No news there, but what I was suprised to learn was that Moore is a Catholic. My colleague at GetReligion, Steve Rabey, points us to this profile from the Sunday New York Times:
As much as Mr. Moore sometimes plays a comic-book version of class warrior—Left-Thing vs. the Republic of Fear!—his politics are not grounded in class as much as in Roman Catholicism. Growing up in Michigan, he attended parochial school and intended to go into the seminary, inspired by the priests and nuns who, at least until Pope John Paul II, inherited a long tradition of social justice and activism in the American church.
“The nuns always made a point to take us to the Jewish temple for Passover seders,” he said. “They wanted to make it clear that the Jews had nothing to do with putting Jesus up on the cross.”

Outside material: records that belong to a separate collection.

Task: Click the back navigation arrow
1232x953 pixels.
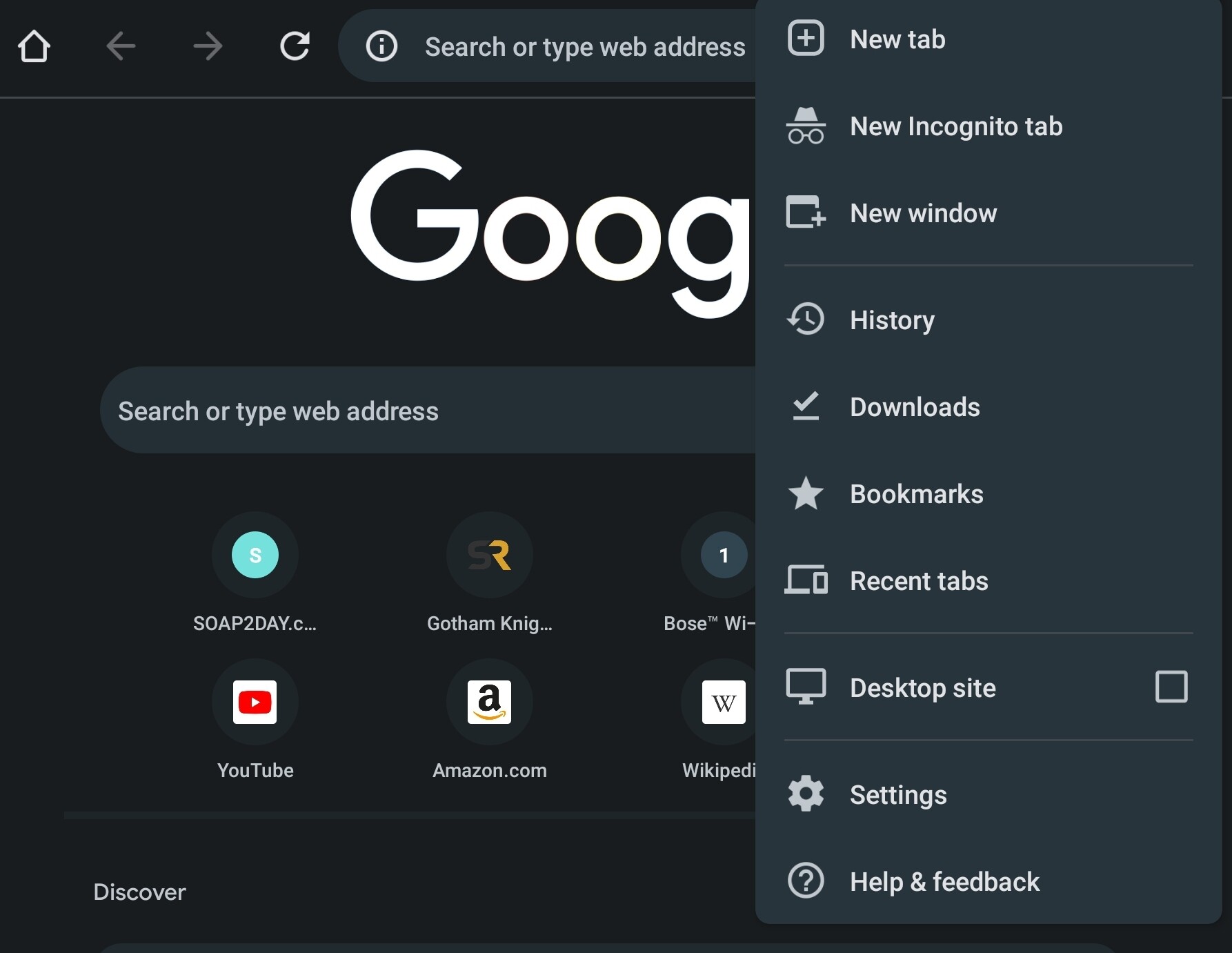Action: coord(120,46)
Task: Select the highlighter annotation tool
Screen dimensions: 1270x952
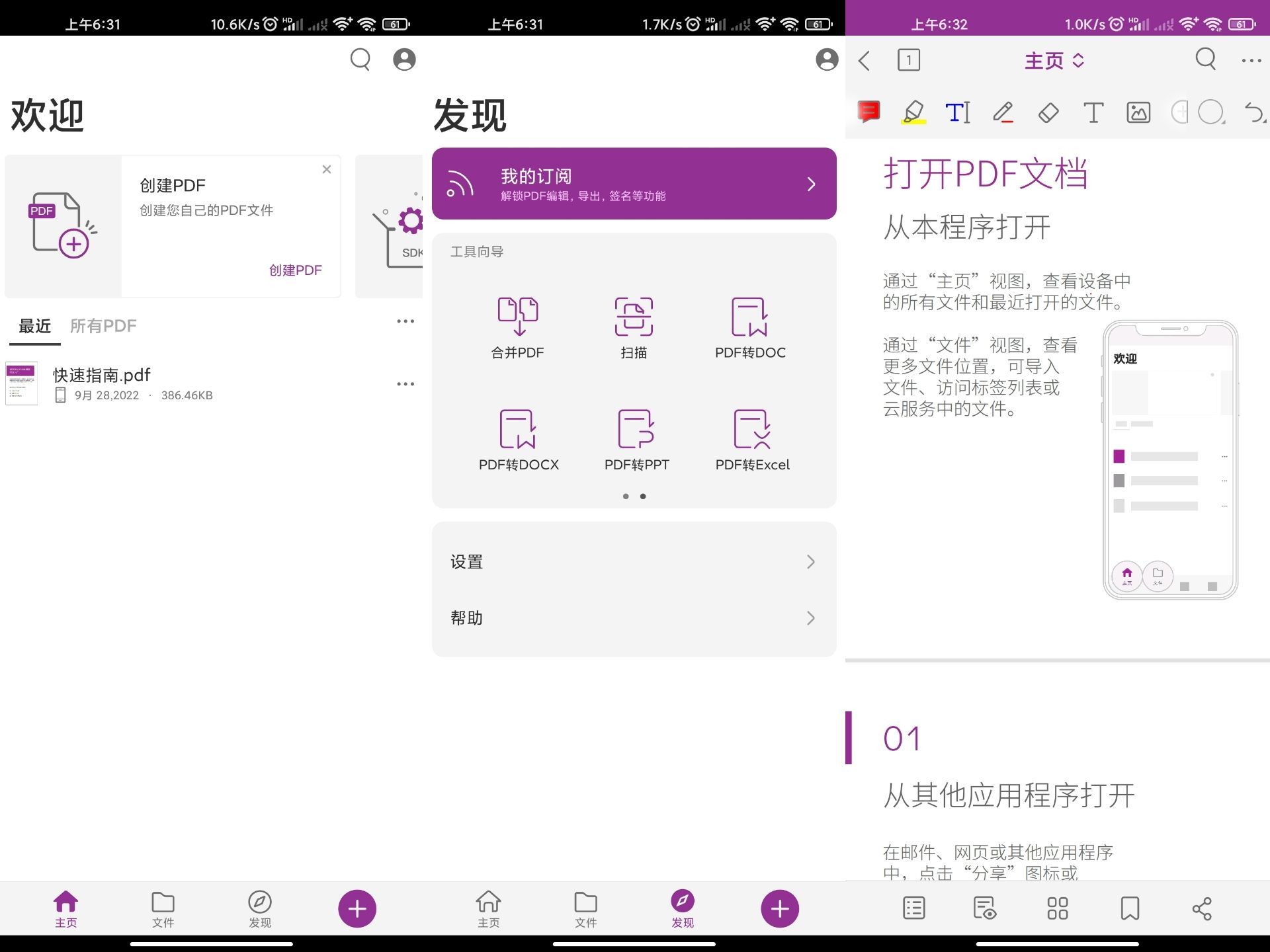Action: point(912,112)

Along with a moral imperative, Catholicism also gave a method. Mr. Moore idolized the Berrigan brothers, the radical priests who introduced street theater into their activism, for example, mixing their own napalm to burn government draft records. Their actions were a form of political spectacle that, conceptually, is Marxist—workers seizing means of production and all that—and it influenced some of Mr. Moore’s best-remembered stunts.

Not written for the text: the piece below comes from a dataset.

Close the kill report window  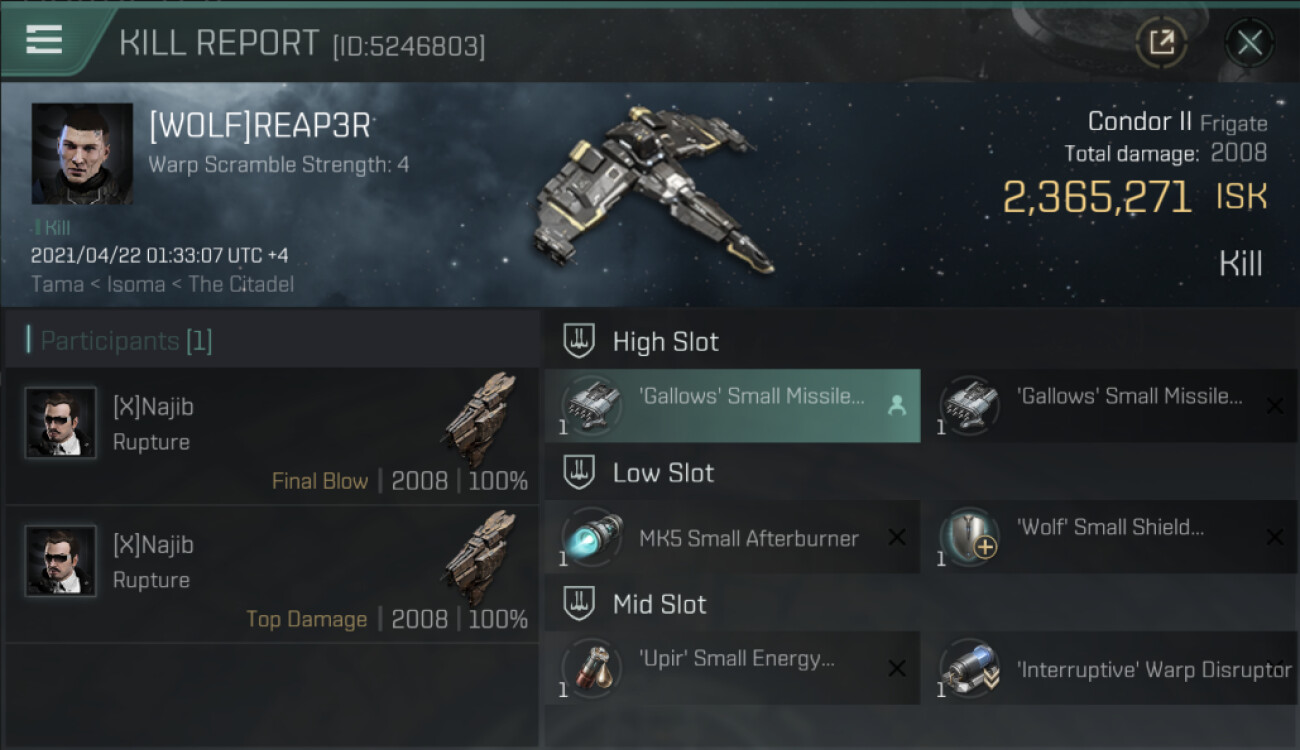click(1249, 43)

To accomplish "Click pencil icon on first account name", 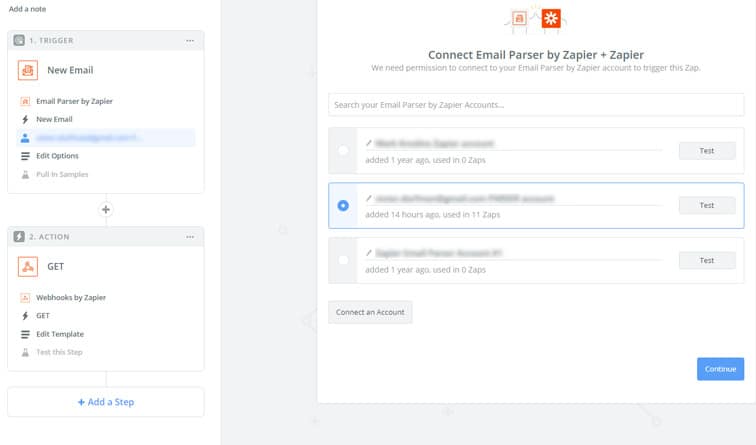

I’d really like to know what that means for Moore. I doubt he’s as Catholic as the pope, he might even get denied communion because of his political beliefs (though I don’t know his position on abortion)—so where does that leave him?
Rabey found this quote from a 2007 Seattle Times article:
I’m actually a fairly conservative person. I live a very conservative lifestyle. I try to go to church most Sundays. I was raised Catholic, so I’m Catholic—sometimes a recovering Catholic. I’ve been with the same woman for the past 26 years.
Well, I wouldn’t call going to church most Sundays “conservative.” I know plenty of liberally minded Christians who do that too. But it’s something.
P.S. Love that M.I.A. soundtrack from the trailer.